(Rows from a dataset)
________________
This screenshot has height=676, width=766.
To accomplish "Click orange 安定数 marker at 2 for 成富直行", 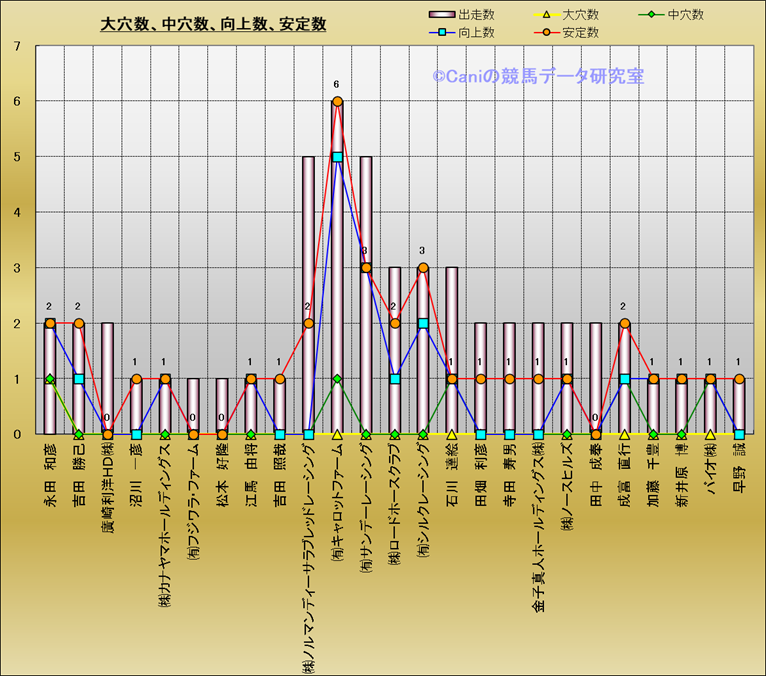I will pyautogui.click(x=624, y=324).
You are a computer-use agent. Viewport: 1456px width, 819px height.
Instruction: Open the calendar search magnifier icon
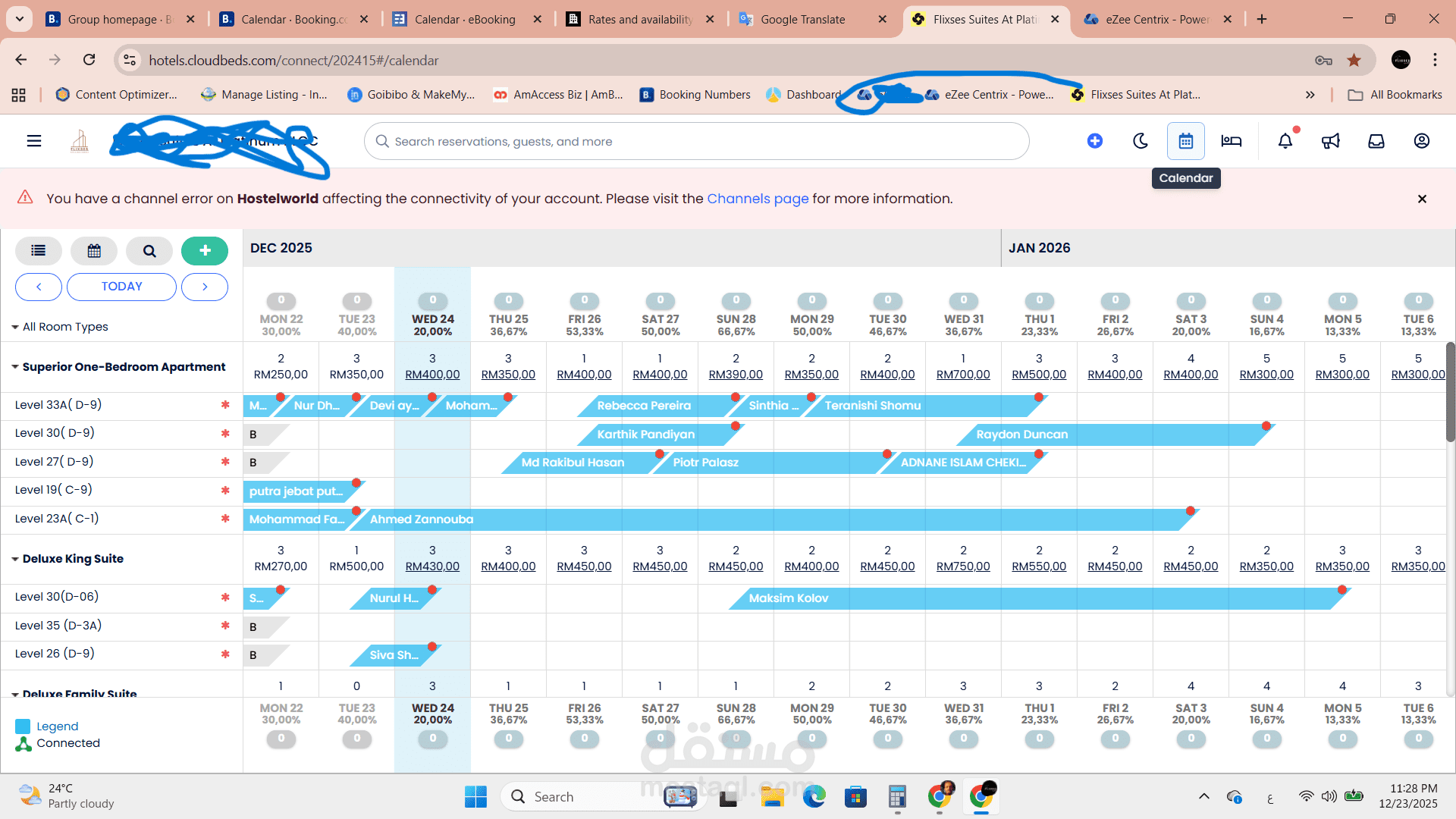point(149,250)
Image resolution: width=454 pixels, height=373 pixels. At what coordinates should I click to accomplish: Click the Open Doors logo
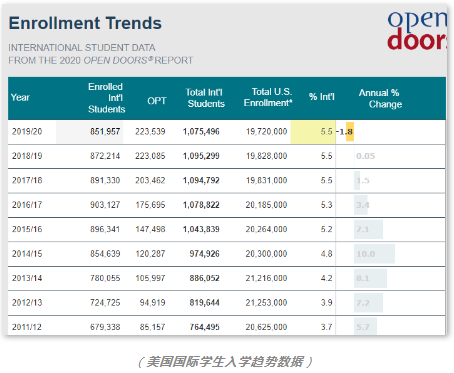click(x=417, y=31)
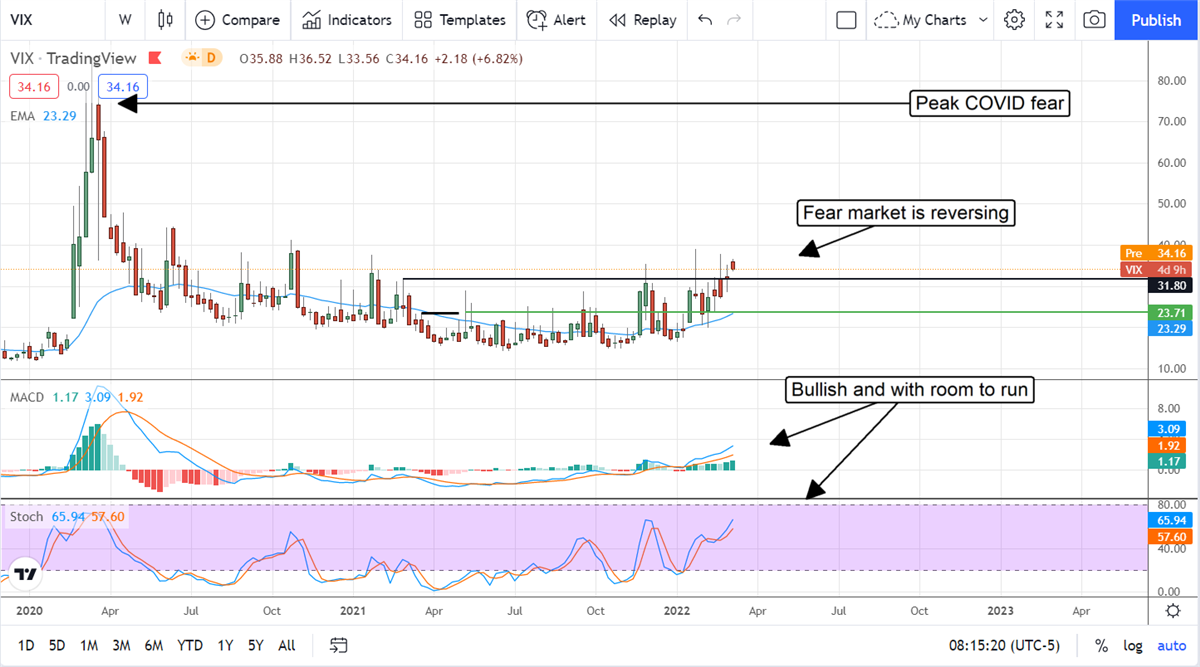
________________
#### INSTRUCTION
Lay out the records as a numbered list, starting at the line with "Image resolution: width=454" and running through the end of the records, both ends included. Skip blank lines and leave the pictures out.

#### EXPECTED ANSWER
1. Image resolution: width=454 pixels, height=373 pixels. At what coordinates should I click to accomplish: Click the Open Doors logo
2. click(x=417, y=31)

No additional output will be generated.